Close to the Edge

Book webpage: www.close-to-the-edge.com


Close to the Edge
In Search of the Global Hip Hop Generation

Book description

At its rhythmic, beating heart, Close to the Edge asks whether hip hop can change the world. Hip hop—rapping, beat-making,b-boying, deejaying, graffiti—captured the imagination of the teenage Sujatha Fernandes in the 1980s, inspiring her and politicizing her along the way. Years later, armed with mc-ing skills and an urge to immerse herself in global hip hop, she embarks on a journey into street culture around the world. From the south side of Chicago to the barrios of Caracas and Havana and the sprawling periphery of Sydney, she grapples with questions of global voices and local critiques, and the rage that underlies both. An engrossing read and an exhilarating travelogue, this punchy book also asks hard questions about dispossession, racism, poverty and the quest for change through a microphone.

Endorsements

“Fernandes brilliantly captures the moment when a global generation curved toward a unifying language and culture and found something that was both much more and much less than what it was searching for. Close to the Edge is a beautifully told tale of the collective and the personal, the cultural and political—a classic of hip hop writing and a poignant tribute to urban youth.”
- Jeff Chang, author of Can't Stop Won't Stop: A History of the Hip-Hop Generation  and Who We Be: The Colorization of America      

"Brilliant, lyrically-written stories and reporting from the frontlines of global hip-hop in all its rich complexity. It's Eat Pray Love for the global hip-hop movement - and a real feast."
- Billy Upski Wimsatt, Author of Please Don't Bomb the Suburbs: A Midterm Report on My Generation and the Future of our Super-Movement, and Bomb the Suburbs and No More Prisons.
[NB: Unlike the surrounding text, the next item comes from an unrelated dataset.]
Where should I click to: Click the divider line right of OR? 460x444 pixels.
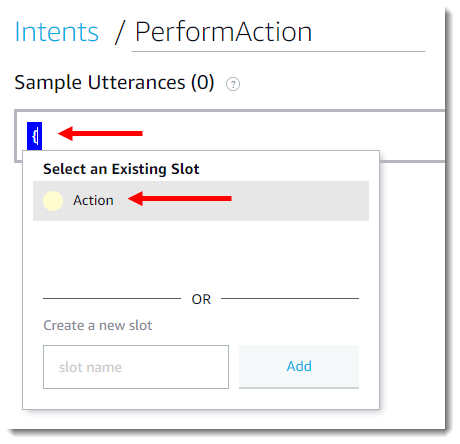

"Close to the Edge documents a deeply personal quest in search of the essence of global hip-hop. Over the course of this tightly knit narrative, Sujatha Fernandes embraces both the diversity and the coherence of hip-hop practices in a range of cultural settings around the globe, ultimately producing a work that is wide-ranging, insightful, and profoundly moving."
-Joe Schloss, author of Foundation: B-Boys, B-Girls and Hip-Hop Culture in New York and Making Beats

“Fernandes chronicles her search for a global hip hop movement through an earnest and self-reflexive approach to storytelling that is equally concerned with history and social issues. She offers fascinating and detailed snapshots of the hip-hop scenes in Sydney, Chicago, Havana and Caracas while asking broad and crucial questions about the intersections between music, identities, and politics. Close to the Edge is both thought provoking and a pleasure to read.” 
- Raquel Z. Rivera, author of New York Ricans from the Hip Hop Zone, and editor of the anthology Reggaeton 

Reviews


"One of the best books on hip hop to come out in the last few years."
-Scratched Vinyl

“There is a real sense of power in this book and an intriguing insight into how the globally recognized culture of hip-hop changes and shifts to suit the needs of its protagonists. Enlightening and interesting, Close To The Edge is a personal study of hip-hop that should inform followers of hip-hop as a political force on a global scale.”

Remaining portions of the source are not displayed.